The Impact Rule and Ingestion of Foreign Substances

Before recovering for emotional distress, the plaintiff must demonstrate that the injuries which caused the stress resulted from an impact. R.J. v Humana of Florida, Inc., 652 So.2d 360 (Fla. 1995). Despite many other states abolishing what has become known as the “Impact Rule,” Florida still adheres to the rule with a number of exceptions.

For example, emotional distress can be recovered despite the lack of an impact if someone suffers death or physical injury from psychological trauma because they witnessed a close family member being seriously injured. Champion v Gray, 478 So.2d 17 (Fla. 1985). Indeed, the event which causes the initial injury need not be in direct proximity in time. Zell v Meek, 665 So.2d 1048 (Fla. 1995). Intentional infliction of emotional distress does not require impact. Eastern Airlines, Inc. v King, 557 So.2d 574 (Fla. 1990). The Supreme Court has also exempted wrongful birth from the requirement of having a physical impact. See Kush v Lloyd, 616 So.2d 415 (Fla. 1992). A parent’s malpractice claim as a result of a stillbirth is also exempted from the requirement of impact. See Tanner v Hartog, 696 So.2d 705 (Fla. 1997). So too, bad faith claims against an insurance carrier do not require physical impact. See Time Ins. Co. v Burger, 712 So.2d 389 (Fla. 1998). Mental pain and suffering can be recovered in negligent defamation cases despite the lack of an impact. Miami Herald Publishing Co. v Brown, 66 So.2d 679 (Fla. 1953). There is no requirement for impact in cases of invasion of privacy. Cason v Baskin, 20 So.2d 243 (Fla. 1944).
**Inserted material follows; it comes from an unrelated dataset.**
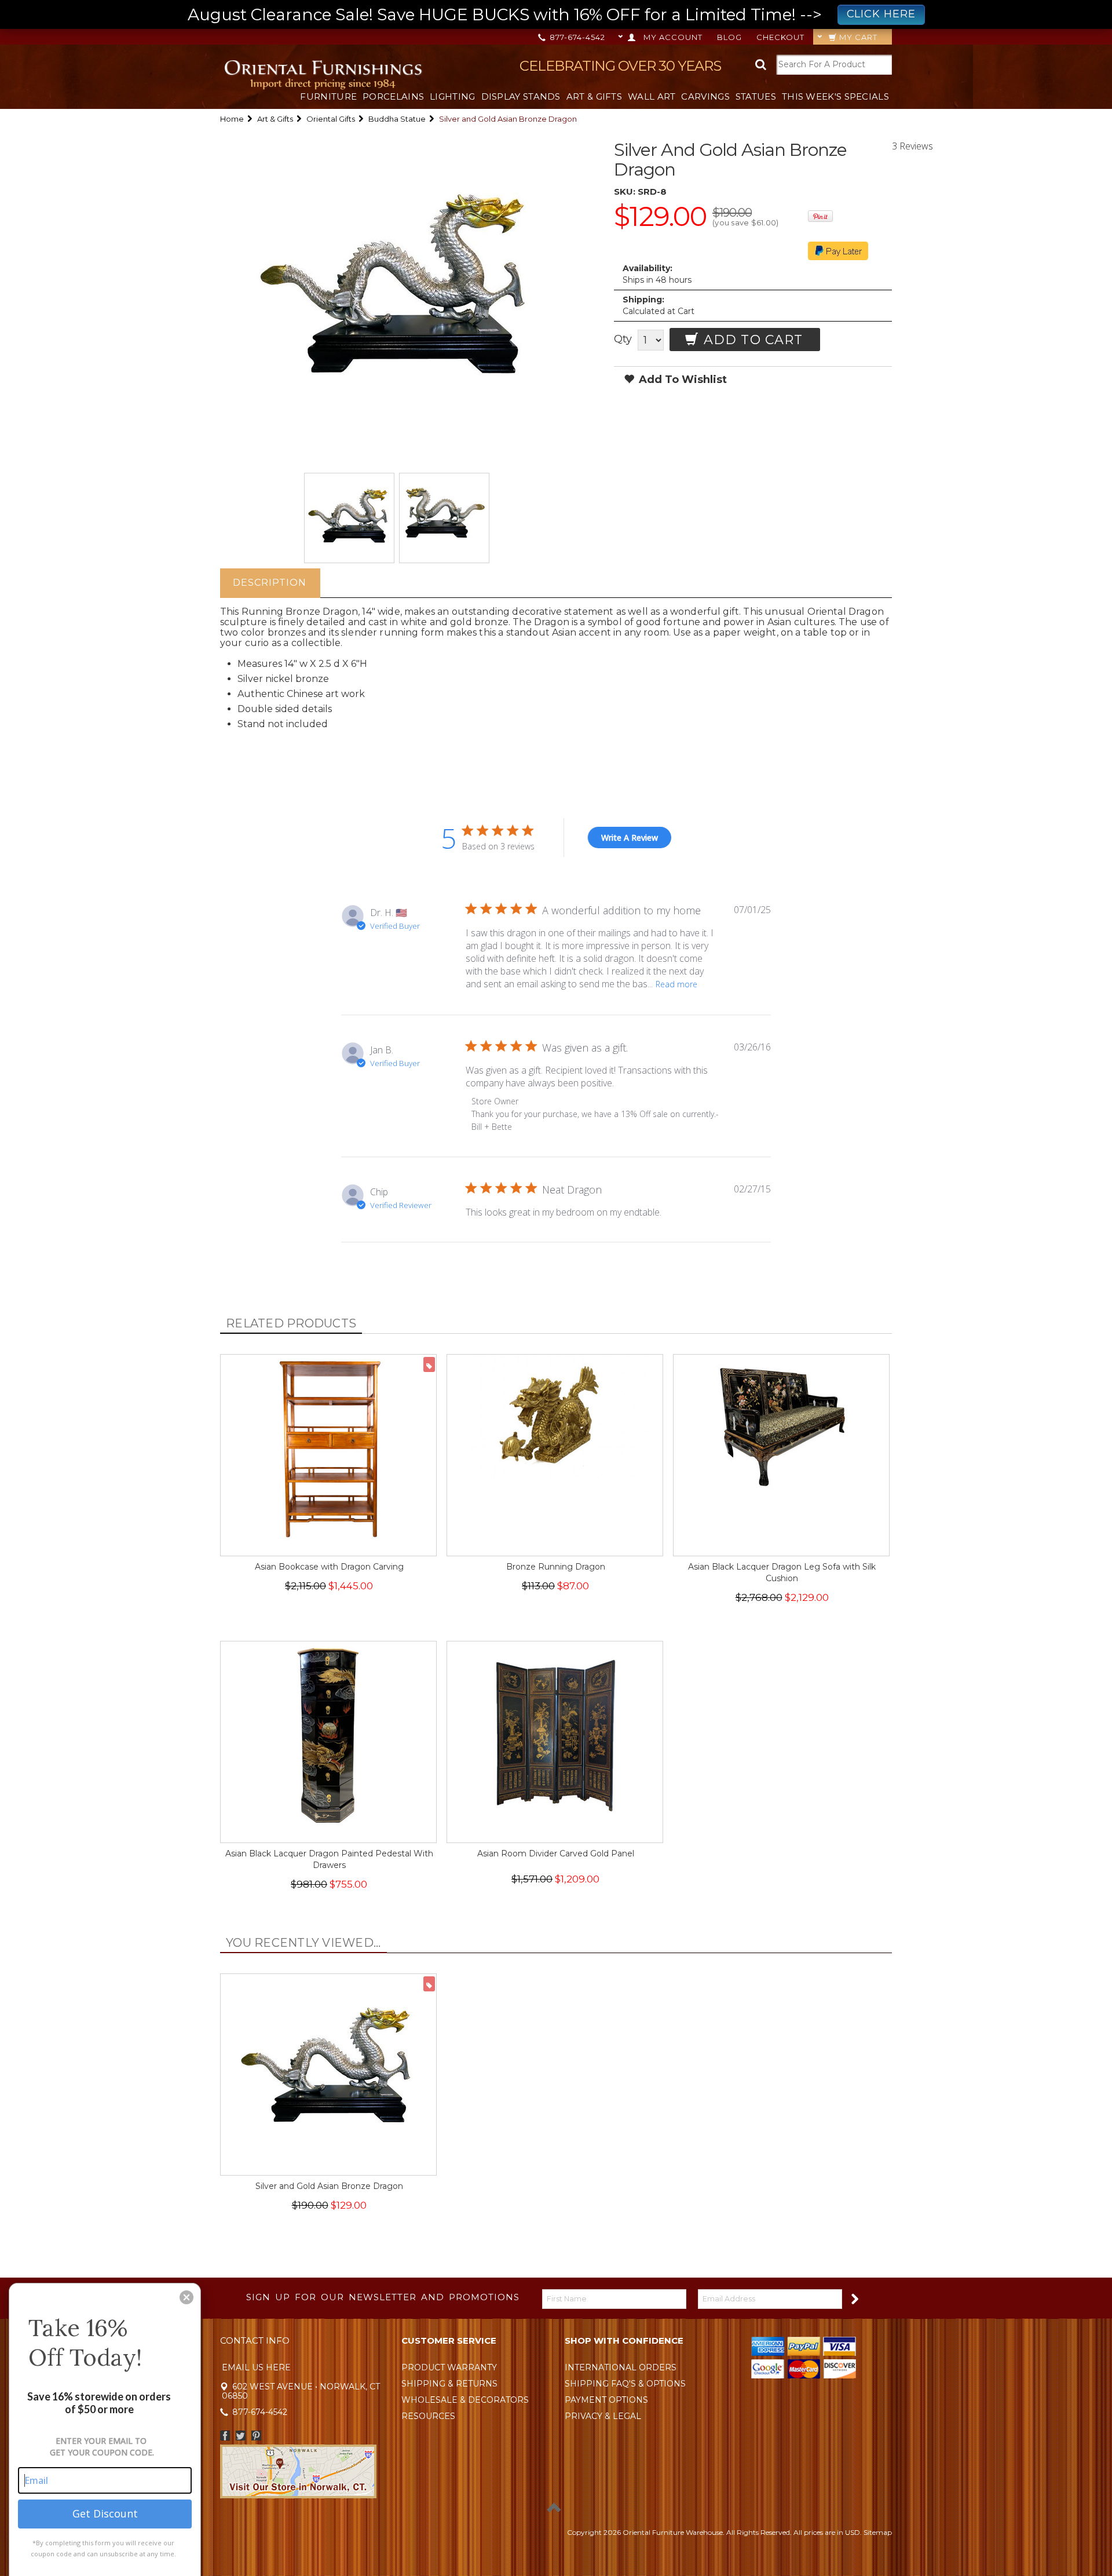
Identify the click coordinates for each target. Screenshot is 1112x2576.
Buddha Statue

In the recent case of Hagan v Coca-Cola Bottling Co., 26 F.L.W. S812 (Fla. Dec. 13, 2001), the Supreme Court was faced with the issue of whether physical injury was required in order to recover damages for emotional distress caused by the consumption of a contaminated beverage. In that case, the plaintiffs ingested soda from a coke bottle which they later found out contained a used condom. A jury returned a verdict in their favor and the District Court reversed, holding that the impact rule precluded the claim. In that case the Supreme Court reviewed enough ingestion cases to make the reader sick, including everything from a can of spinach containing worms to a rat in a coke bottle. The Court then concluded that the issue before it was controlled by Tanner v Hartog, supra, and Doyle v Pillsbury Co., 476 So.2d 1271 (Fla. 1985).

In Doyle, the plaintiff fell over a chair and suffered physical injuries when she jumped back in alarm after observing an insect floating in the top of a can of peas. The Court held that the producer or retailer of food is required to foresee that a person may become either physically or psychologically ill after consuming part of a food product that contains a foreign object. The Court then held that since the plaintiff in that case had not actually consumed any of the peas, liability would not ensue but inferentially held that if consumption had taken place, a physical injury might not be required.

In Tanner v Hartog, supra, the Court held that in a stillbirth case the impact rule does not apply because public policy dictates that an action by the parents for negligent stillbirth should be recognized in Florida notwithstanding the existence or lack of an impact. In Hogan, supra, the Court held:

As this Court recognized in Tanner, the impact

rule does not apply where emotional damages

are a ‘consequence of conduct that itself is a

freestanding tort apart from any emotional

injury.’ 696 So.2d at 708 (quoting Kush, 616

So.2d at 415). And, of course, Doyle

recognized a cause of action based on the

ingestion of a contaminated food since

ingestion itself constitutes an impact.

Consistent with our opinions and holdings

in Tanner and Doyle, we hold that a plaintiff

need not prove the existence of a physical

injury in order to recover damages for

emotional injuries caused by the consumption

of a contaminated food or beverage. As this

Court made clear in Doyle, those who market

foodstuffs should foresee and expect to

bear responsibility for the emotional and

physical harm caused by someone consuming

a food product that is contaminated by a

foreign substance.

This reasoned opinion joins a line of recent decisions intellectually questioning some of the tenets of Florida tort law.